PROVIDED DATA:
- Opening Delimiter -

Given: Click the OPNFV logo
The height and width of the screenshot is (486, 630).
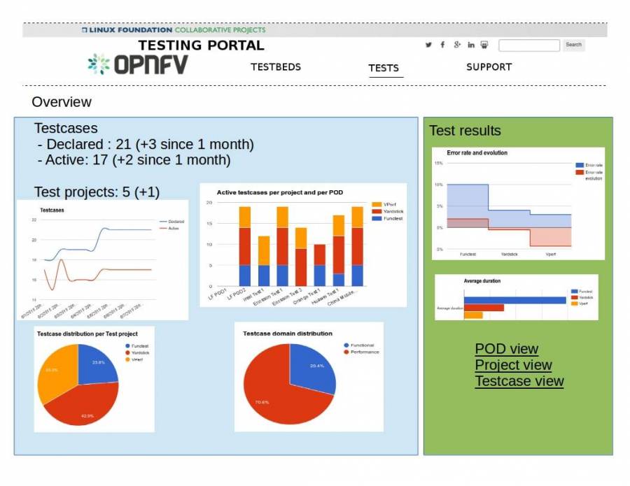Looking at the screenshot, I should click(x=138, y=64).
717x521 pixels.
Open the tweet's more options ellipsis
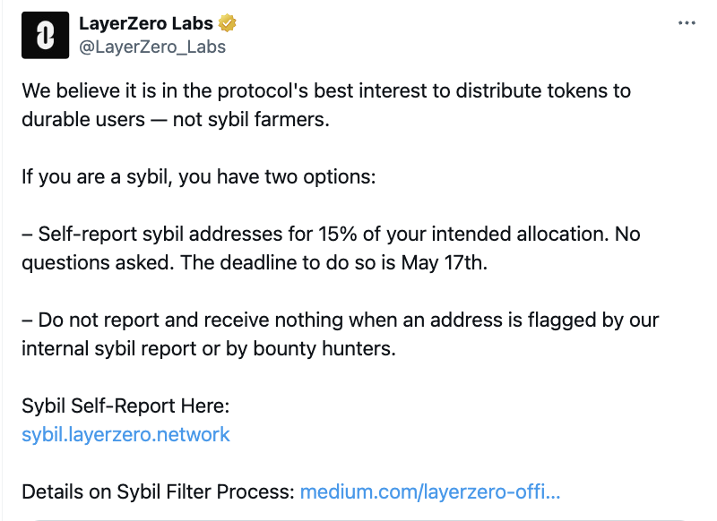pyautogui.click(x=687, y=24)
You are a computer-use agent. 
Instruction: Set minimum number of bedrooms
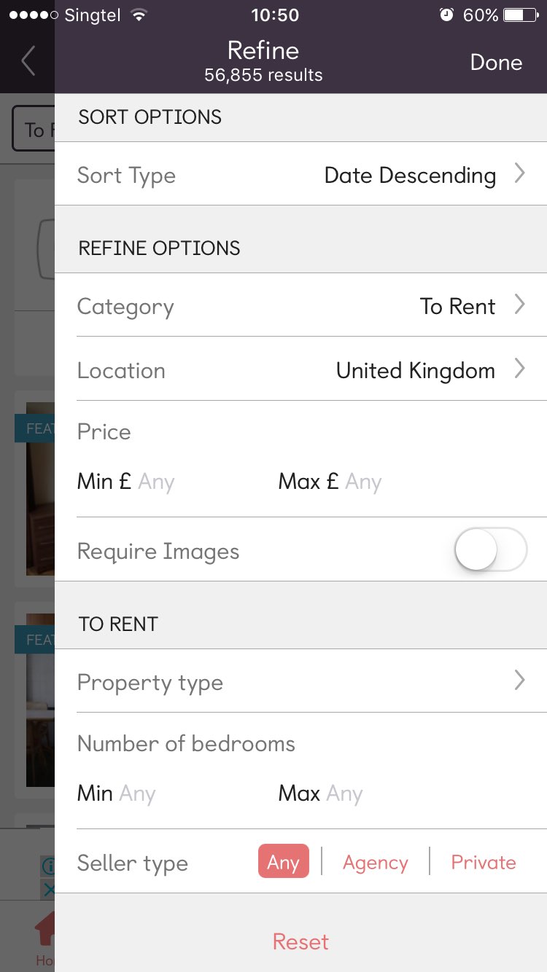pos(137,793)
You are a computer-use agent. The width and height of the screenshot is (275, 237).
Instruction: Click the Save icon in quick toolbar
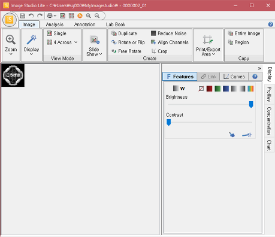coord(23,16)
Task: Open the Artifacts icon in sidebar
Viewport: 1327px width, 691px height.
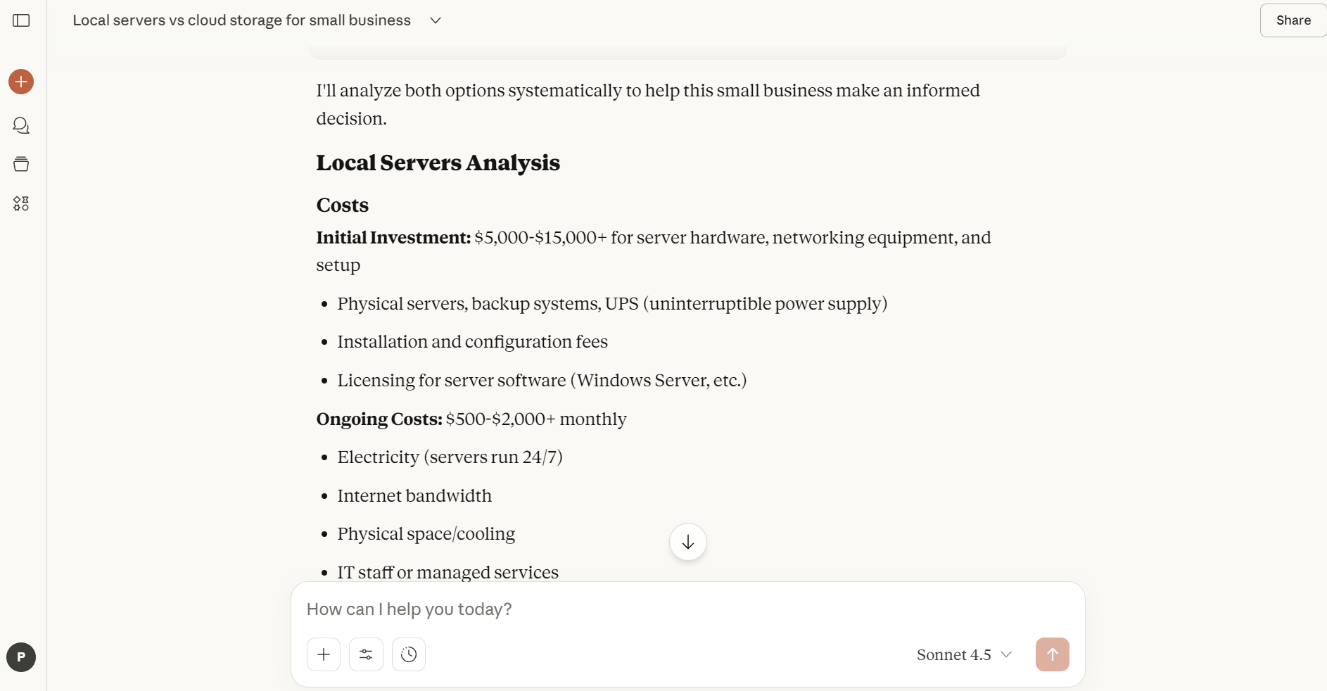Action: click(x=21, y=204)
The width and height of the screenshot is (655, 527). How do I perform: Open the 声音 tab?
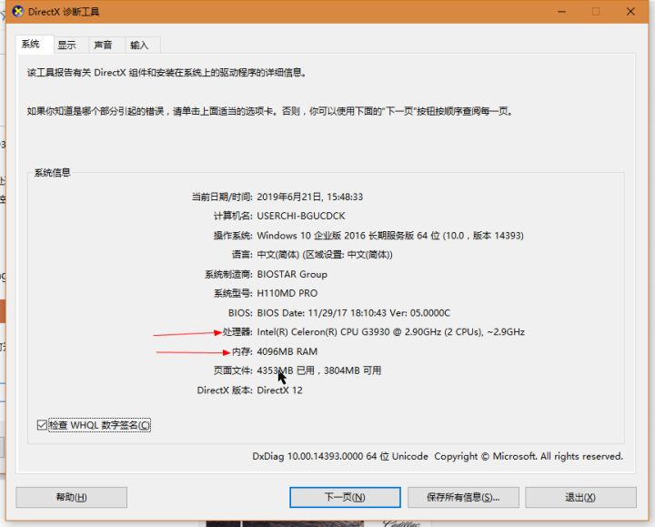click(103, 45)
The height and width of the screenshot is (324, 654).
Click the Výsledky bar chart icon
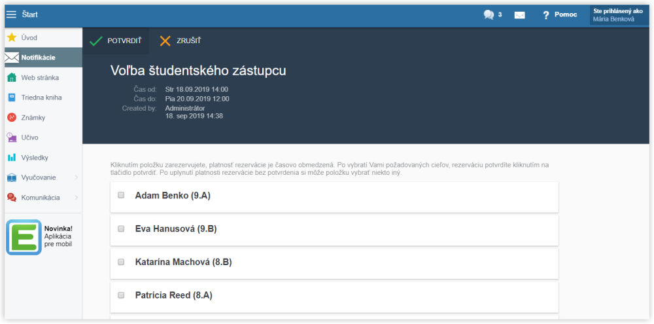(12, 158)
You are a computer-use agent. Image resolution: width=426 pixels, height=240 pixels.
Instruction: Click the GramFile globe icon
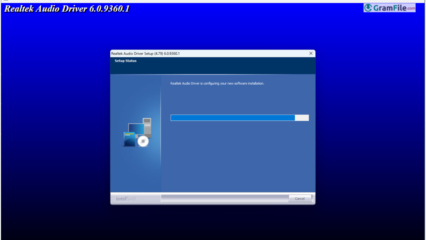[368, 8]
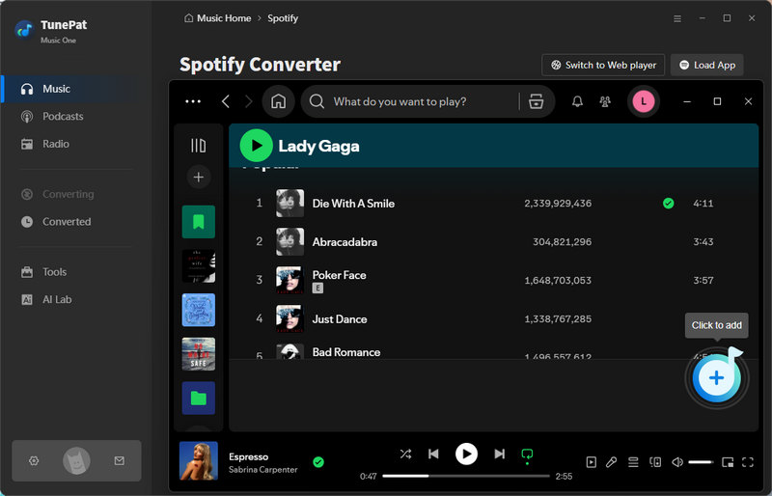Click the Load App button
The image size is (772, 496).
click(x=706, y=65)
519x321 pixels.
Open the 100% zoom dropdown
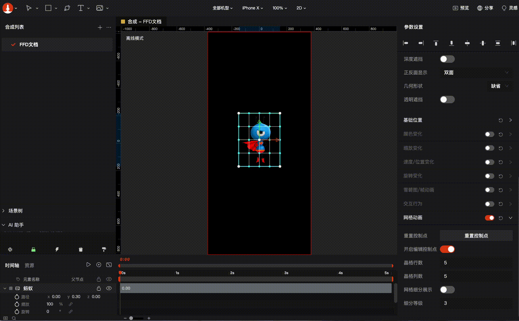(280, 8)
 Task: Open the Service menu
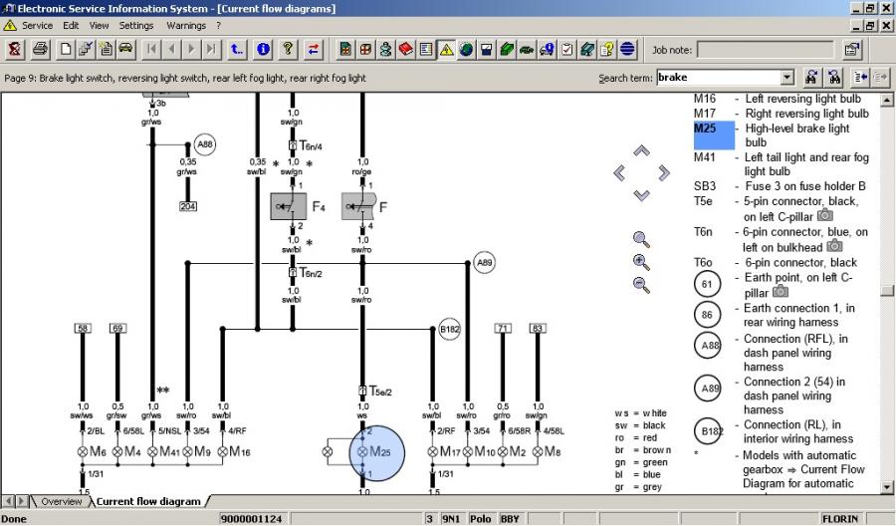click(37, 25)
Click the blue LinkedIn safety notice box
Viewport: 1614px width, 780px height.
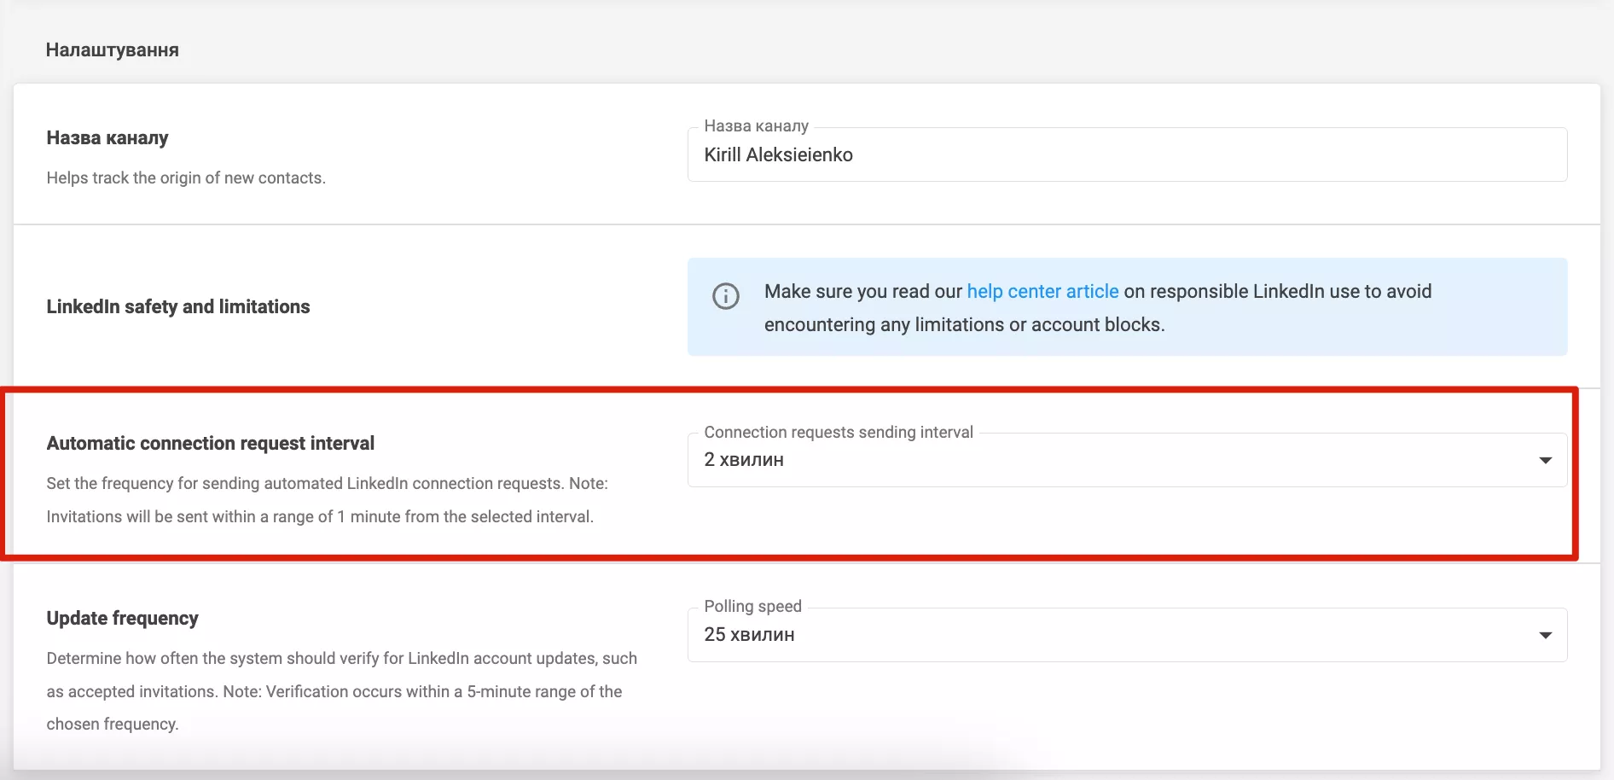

- Closing Delimiter -

YOUR GOAL:
Find each line in the listing above that contains "pixels", and copy that line.

OUTPUT OF THE EXERCISE:
717x521 pixels.
You are a computer-use agent. Image resolution: width=426 pixels, height=240 pixels.
519x321 pixels.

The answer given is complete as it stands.